Give an exact reproduction of all the lines in the listing.
INFORMATION SHOWN Start Marker
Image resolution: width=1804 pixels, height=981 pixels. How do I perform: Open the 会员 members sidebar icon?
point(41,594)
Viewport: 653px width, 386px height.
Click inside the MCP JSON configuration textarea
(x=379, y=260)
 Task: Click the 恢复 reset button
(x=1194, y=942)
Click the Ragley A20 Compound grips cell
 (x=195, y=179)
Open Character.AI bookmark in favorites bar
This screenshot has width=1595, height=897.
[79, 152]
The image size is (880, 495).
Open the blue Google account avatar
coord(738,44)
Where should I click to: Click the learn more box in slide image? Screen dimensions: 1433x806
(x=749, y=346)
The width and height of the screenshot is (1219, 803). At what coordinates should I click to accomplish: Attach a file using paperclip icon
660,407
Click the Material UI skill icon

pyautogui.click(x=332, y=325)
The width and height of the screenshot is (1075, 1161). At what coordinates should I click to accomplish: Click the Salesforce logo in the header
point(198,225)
INFORMATION SHOWN End Marker
*ANSWER SECTION*
Image resolution: width=1804 pixels, height=981 pixels. How do I perform: Open the 会员 members sidebar icon?
point(41,594)
Viewport: 653px width, 386px height.
Click inside the MCP JSON configuration textarea
(x=379, y=260)
 Task: Click the 恢复 reset button
(x=1194, y=942)
Click the Ragley A20 Compound grips cell
 (x=195, y=179)
Open Character.AI bookmark in favorites bar
This screenshot has width=1595, height=897.
[79, 152]
The image size is (880, 495).
Open the blue Google account avatar
coord(738,44)
Where should I click to: Click the learn more box in slide image? Screen dimensions: 1433x806
(x=749, y=346)
The width and height of the screenshot is (1219, 803). At what coordinates should I click to accomplish: Attach a file using paperclip icon
660,407
Click the Material UI skill icon

pyautogui.click(x=332, y=325)
The width and height of the screenshot is (1075, 1161). At what coordinates should I click to accomplish: Click the Salesforce logo in the header
point(198,225)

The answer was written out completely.